Gifty is a PhD candidate in neuroscience at Stanford. She studies addiction and depression in mice, but both exist in her family as well. Gifty is very much a contemporary, forward-looking character—a Ghanaian-American woman who is excelling in science at one of the best schools in the world—but she is also drawn by memories of faith and family in Alabama where she grew up.  Quite different from her first book, Homegoing.  A compelling read.

“Unforgettable… Transcendent Kingdom has an expansive scope that ranges into fresh, relevant territories—much like the title, which suggests a better world beyond the life we inhabit.”—BookPage [starred review]
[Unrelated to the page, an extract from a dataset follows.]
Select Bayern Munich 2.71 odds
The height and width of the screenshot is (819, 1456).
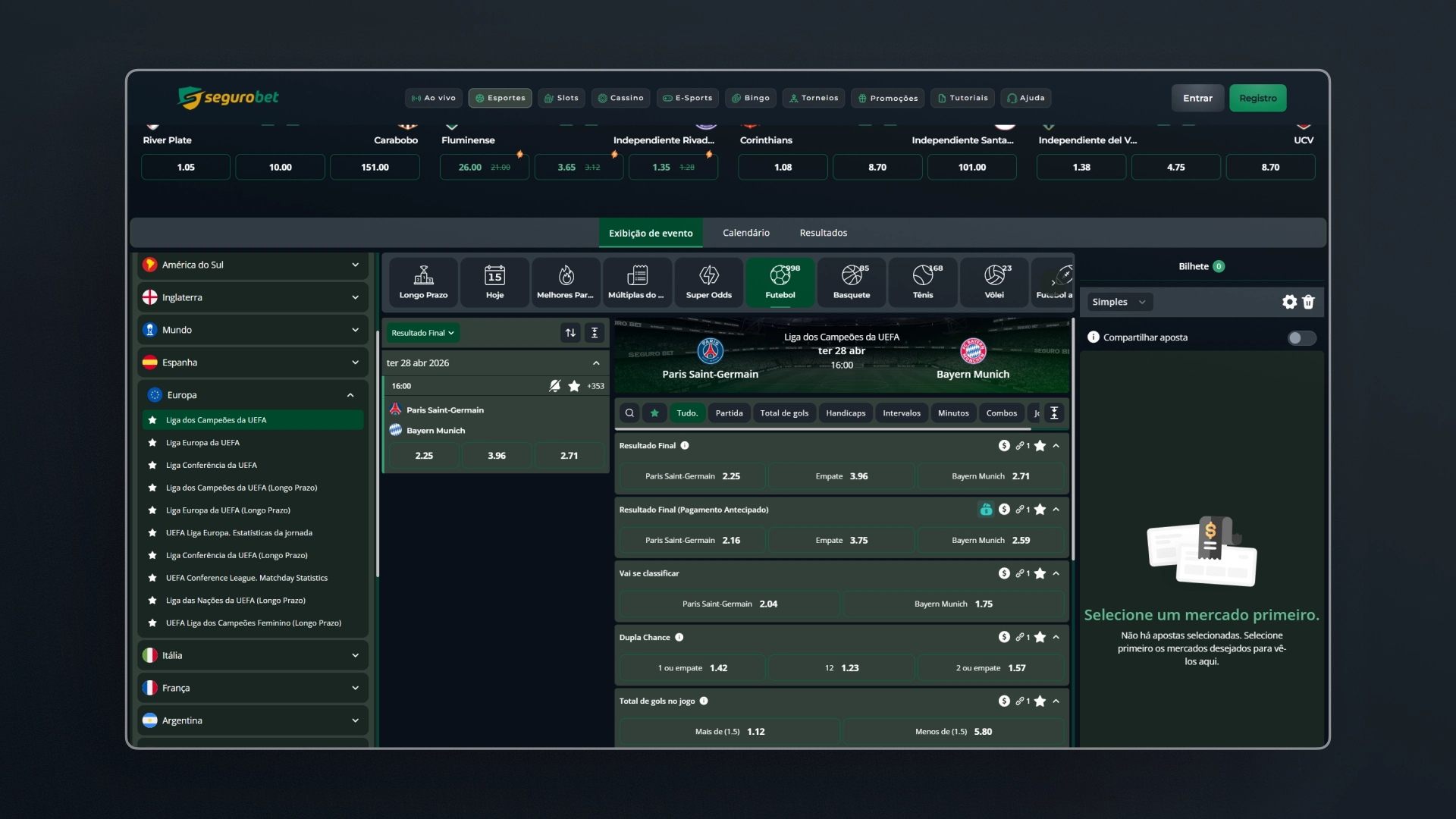tap(990, 476)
“Gyasi’s wise second novel pivots toward intimacy… In precise prose, Gyasi creates an ache of recognition, especially for readers knowledgeable about the wreckage of addiction. Still, she leavens this nonlinear novel with sly humor… The author is astute about childhood grandiosity and a pious girl’s deep desire to be good; she conveys in brief strokes the notched, nodding hook of heroin’s oblivion…final chapter that gives readers a taste of hard-won deliverance.”—Kirkus Reviews [starred review]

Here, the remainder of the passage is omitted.